Hello, long story short...

My first SSD was Intel SSD 520 Series 120GB. I bought it in 2012 and it still works amazingly with total writes 116 TB. It's my system drive.

Last year i decided to buy second SSD. I was recording videos with FRAPS and i needed something better then HDD. I was watching reviews on YouTube and i decided to buy *ADATA SU650 240GB*.

From very beginning i noticed that something is not ok. My Crystal Disk Mark tests showed lower speeds then i saw in reviews and my whole system started to work slower, plus i experienced some strange freezes after writing/reading from ADATA SSD. Also reading/writing speeds constantly drops down to few KB, or even in some cases stays on 0 for some time. Unplugging SSD fixed problem with freezes and system was working normally.

Now i am trying to understand if my SSD is faulty, ADATA is terrible in making SSD's, i am doing something wrong, or maybe my system needs some driver/bios updates?

System specs:
* MSI Z68A-GD65 G3 motherboard
* i7 2600K @3.4 GHz
* 16 GB RAM 
* Intel SSD 520 Series 120 GB
* SEAGATE ST31000524AS Barracuda 1TB 7200 RPM 32MB cache SATA 6.0Gb/s 3.5 
* Windows 10

Now i am thinking to buy new SSD (WD Blue, or Samsung EVO 860), but at first i want find out where was problem with ADATA SU650.

All tests done after restarting PC.
Crystal DiskMark





Folder with 11 video files (13 GB) from ADATA SU650 => Intel 520 Series SSD




Folder with 11 video files (13 GB) from Intel 520 Series SSD => ADATA SU650
Starts with 400+, then drops to 240 and then stays below 15MB with spikes up to 200.




And current results are actually fine.

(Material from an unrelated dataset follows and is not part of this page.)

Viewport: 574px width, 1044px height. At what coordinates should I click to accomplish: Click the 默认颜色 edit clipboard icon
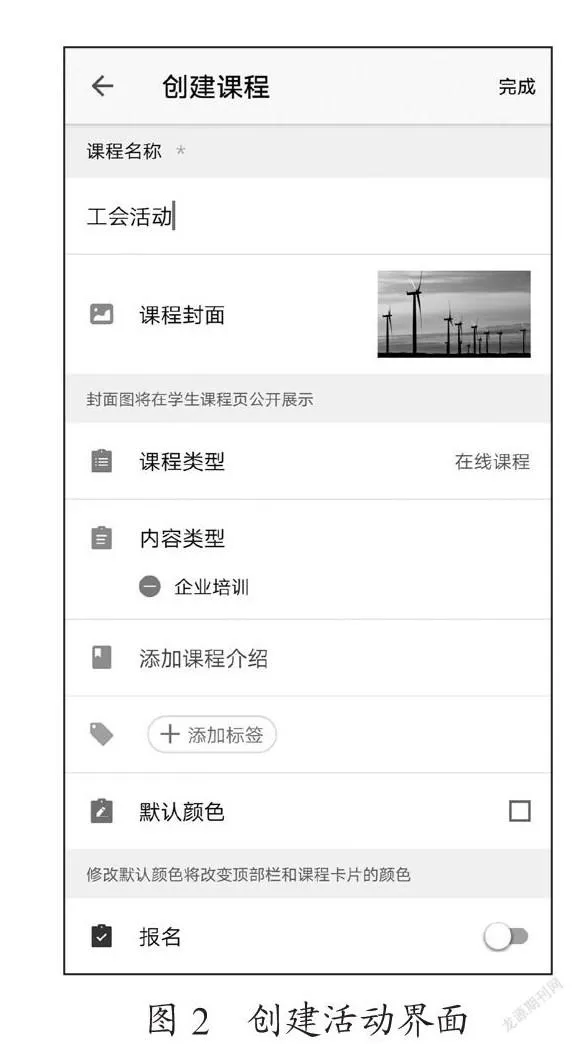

Usually they are much worse.


----------



## Toothless (Jan 12, 2021)

Try switching the sata ports.


----------



## MeltedIron00 (Jan 12, 2021)

I have 8 SATA ports, 4 x SATA 6Gb/s and 4 x SATA 3Gb/s. 
2 of them driven by Marvell controller and other 6 are driven by the Z68 PCH (Platform Controller Hub). 

At this moment:
- Intel SSD (system drive) is connected to SATA 6Gb/s Z68 PCH
- SEAGATE Barracuda 1TB is connected to SATA 6Gb/s Z68 PCH
- ADATA SSD connected to SATA 3Gb/s Z68 PCH

When i bought SA650 i tested different SATA ports.
Ok, I will test other SATA ports one more time.


----------



## ThrashZone (Jan 12, 2021)

Hi,
Yeah adata tried some newer 8200 pro m.2's they tested no where near spec's so I returned them.
I'd never try another adata product.


----------



## MeltedIron00 (Jan 12, 2021)

Toothless said:


> Try switching the sata ports.


System don't see SSD when i am connecting to 2 Marvell 6Gb/s SATA ports. Not in Bios, not in Windows Disk Management/Device Manager.

any ideas where can be problem?


----------